Re: [R] Nonnormal Residuals and GAMs

2013-11-08 Thread Robert Rigby
 Hi Colin,

The GAMLSS package allows modelling of the response variable distribution
using either Exponential family or non-Exponential family distributions.
It also allows modelling of the scale parameter
(and hence the dispersion parameter for Exponential family distributions)
using explanatory variables.
This can be important for selecting mean model terms
and is particularly important when interest lies in the variance and/or
quantiles
of the response variable.

Robert Rigby


On 06/11/13 21:46, Collin Lynch wrote:
 Greetings, My question is more algorithmic than prectical.  What I am
 trying to determine is, are the GAM algorithms used in the mgcv package
 affected by nonnormally-distributed residuals?

 As I understand the theory of linear models the Gauss-Markov theorem
 guarantees that least-squares regression is optimal over all unbiased
 estimators iff the data meet the conditions linearity, homoscedasticity,
 independence, and normally-distributed residuals.  Absent the last
 requirement it is optimal but only over unbiased linear estimators.

 What I am trying to determine is whether or not it is necessary to check
 for normally-distributed errors in a GAM from mgcv.  I know that the
 unsmoothed terms, if any, will be fitted by ordinary least-squares but I
 am unsure whether the default Penalized Iteratively Reweighted Least
 Squares method used in the package is also based upon this assumption or
 falls under any analogue to the Gauss-Markov Theorem.

 Thank you in advance for any help.

   Sincrely,
   Collin Lynch

Companies Act 2006 : http://www.londonmet.ac.uk/companyinfo

[[alternative HTML version deleted]]

__
R-help@r-project.org mailing list
https://stat.ethz.ch/mailman/listinfo/r-help
PLEASE do read the posting guide http://www.R-project.org/posting-guide.html
and provide commented, minimal, self-contained, reproducible code.


Re: [R] Nonnormal Residuals and GAMs

2013-11-07 Thread Simon Wood

If you use GCV smoothness selection then, in the Gaussian case, the key
assumptions are constant variance and independence.
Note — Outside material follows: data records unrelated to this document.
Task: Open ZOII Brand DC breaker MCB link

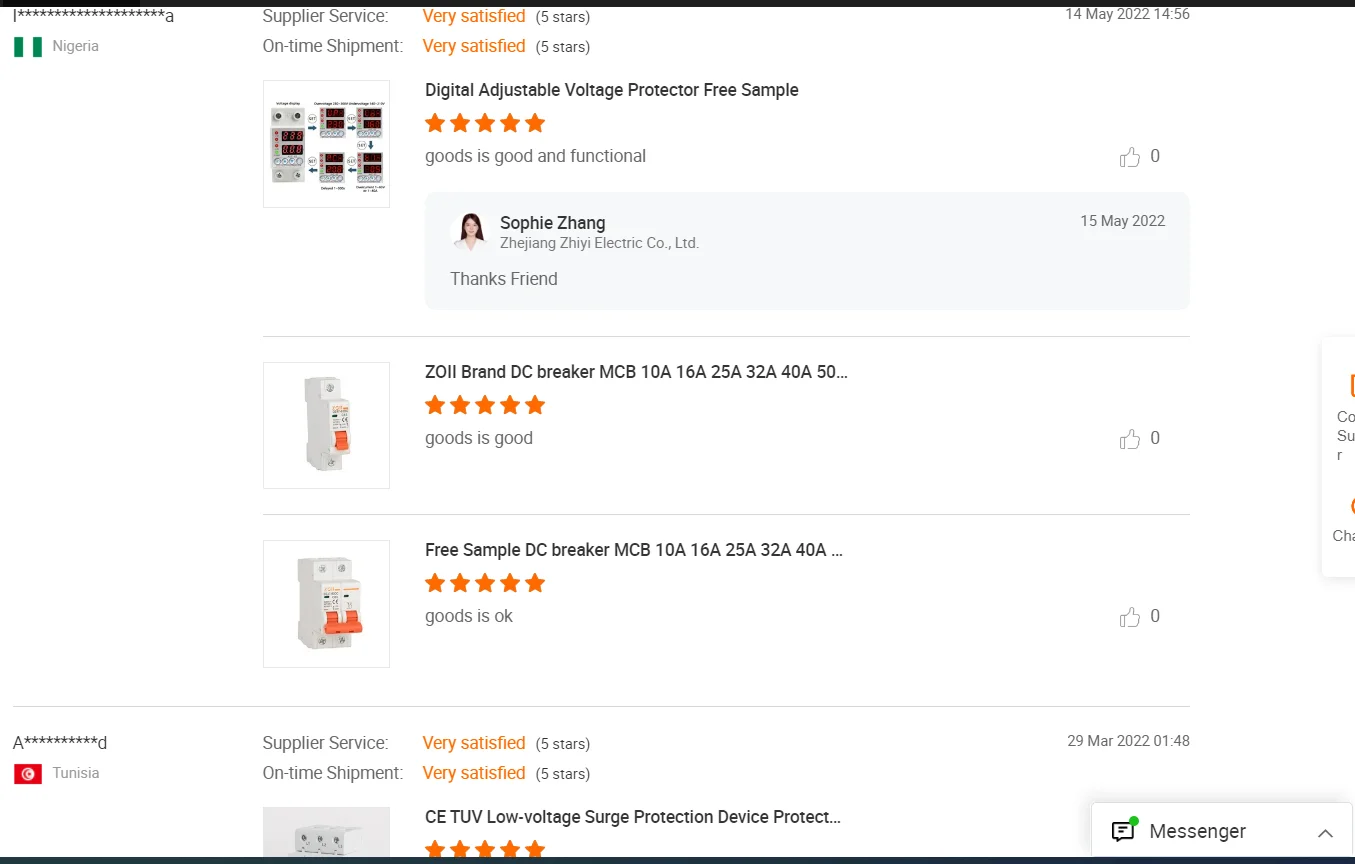Action: (636, 372)
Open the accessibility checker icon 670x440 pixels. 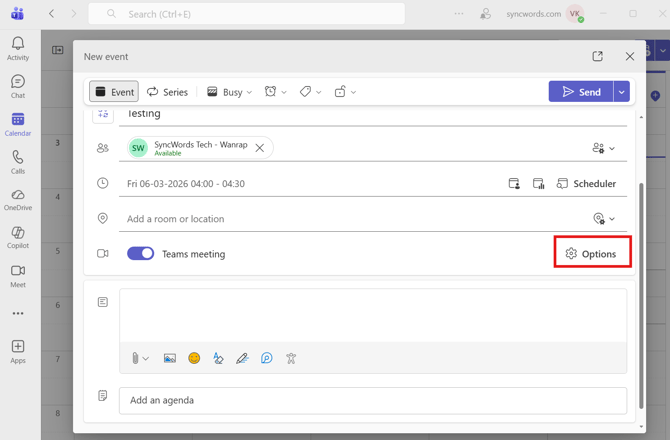[x=291, y=358]

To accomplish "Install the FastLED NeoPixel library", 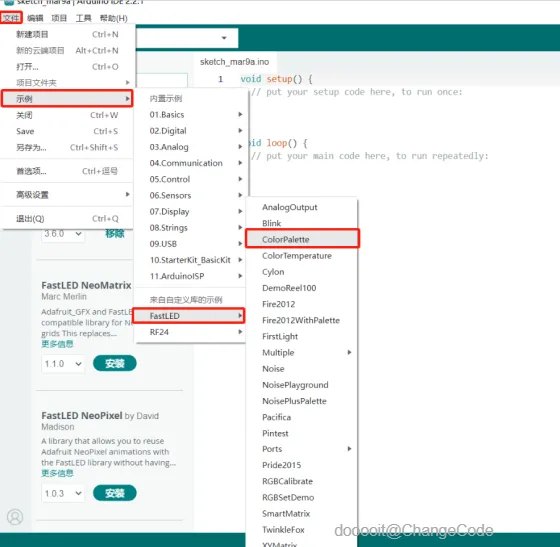I will pyautogui.click(x=115, y=493).
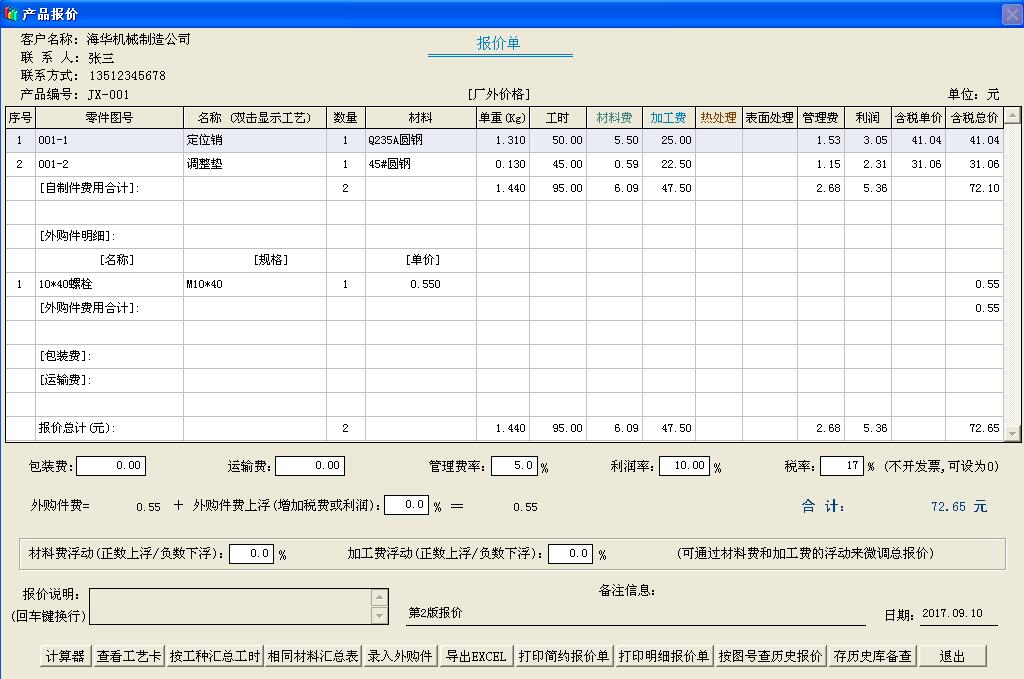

As with linear
modelling, the normality assumption only comes in when you want to find
confidence intervals or p-values. (The GM Thm does not require normality 
btw. but I don't know if it has a penalized analogue).


With REML smoothness selection it's less clear (at least to me).

Beyond Gaussian the situation is much as it is with GLMs. The key
assumptions are independence and that the mean variance relationship is
correct. The theory of quasi-likelihood tells you that you can make
valid inference based only on specifying the mean-variance relationship
for the response, rather than the whole distribution, with the price
being a small loss of efficiency. It follows that getting the
distribution exactly right is of secondary importance.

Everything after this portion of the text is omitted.